Kunzea flavescens is a plant in the myrtle family, Myrtaceae and is endemic to Queensland. It is a spreading shrub which has egg-shaped leaves and groups of white or cream-coloured flowers on the ends of the branches in September and October.

==Description==
Kunzea flavescens is a spreading shrub, sometimes a small tree which usually grows to a height of about 3 m but sometimes to 7 m. The leaves are arranged alternately along the branches and are oblong to lance-shaped with the narrower end towards the base. They are mostly 4-7 mm long and 1.5-2.5 mm wide on a pedicel less than 1 mm long. The leaves are flat, slightly hairy when young and have more than sixty oil glands visible on the lower surface. The flowers are white or cream-coloured and arranged in rounded groups of eight to fifteen flowers on the ends of the branches. There are egg-shaped bracts which are 3-4 mm long and about 2 mm wide and smaller paired bracteoles at the base of each flower. The floral cup is 3-3.5 mm long and hairy.
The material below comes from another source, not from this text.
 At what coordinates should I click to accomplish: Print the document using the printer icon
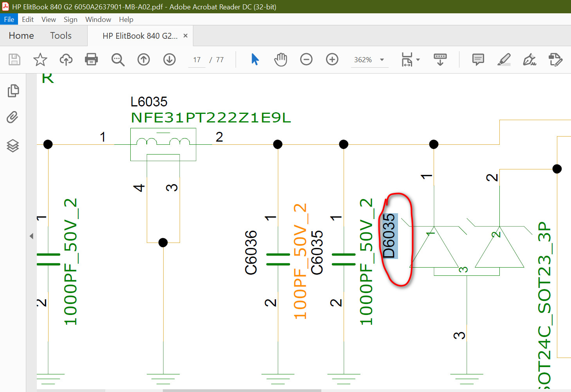pyautogui.click(x=91, y=59)
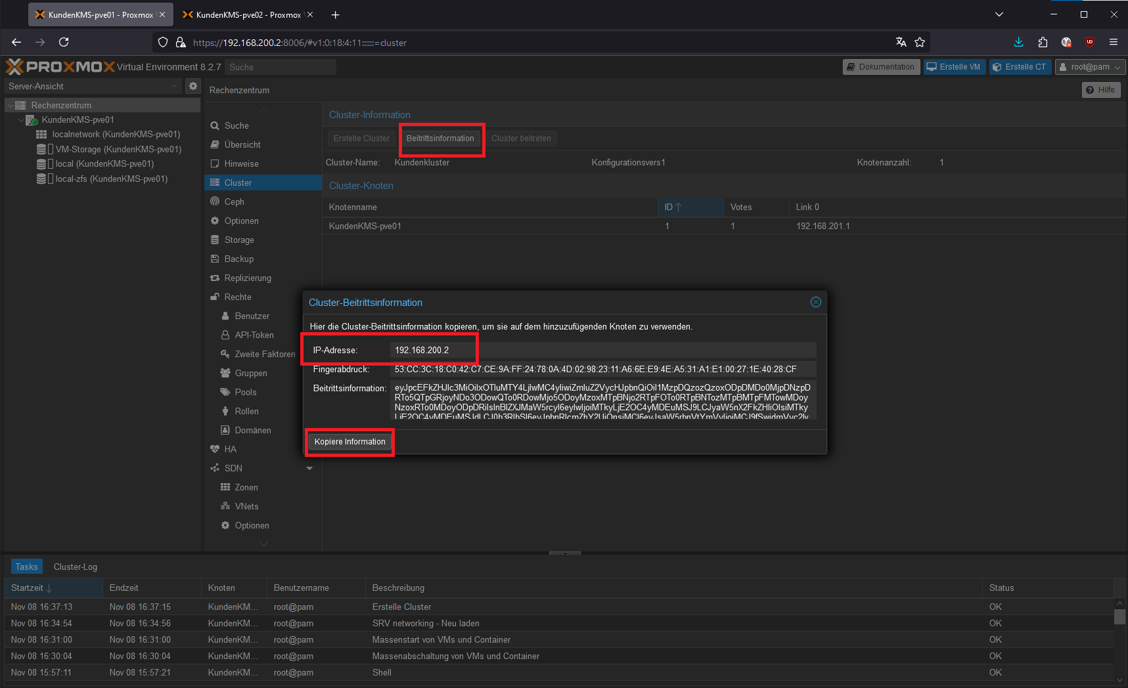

The sepals are triangular, about 1.5-2 mm long and hairy on their edges. The petals are oblong to egg-shaped with the narrower end towards the base, about 1.5-2 mm long and there are about fifty stamens 2-3.5 mm long, in several rows. Flowering occurs mainly in September and October and is followed by fruit which an urn-shaped capsule about 5 mm long.

==Taxonomy and naming==
Kunzea flavescens was first formally described in 1922 by Cyril White and William Francis from a specimen found near Crows Nest by Frederick Hamilton Kenny. The description was published in Proceedings of the Royal Society of Queensland. The specific epithet (flavescens) is a Latin word meaning "slightly yellow".

==Distribution and habitat==
Growing on rocky ridges in heath and open woodland, K. flavenscens occurs in a few areas in south-east Queensland including near Crows Nest and Biggenden Bluff in the Mount Walsh National Park.

==Conservation==
Kunzea flavescens is classified as "Least Concern" under the Queensland Nature Conservation Act 1992.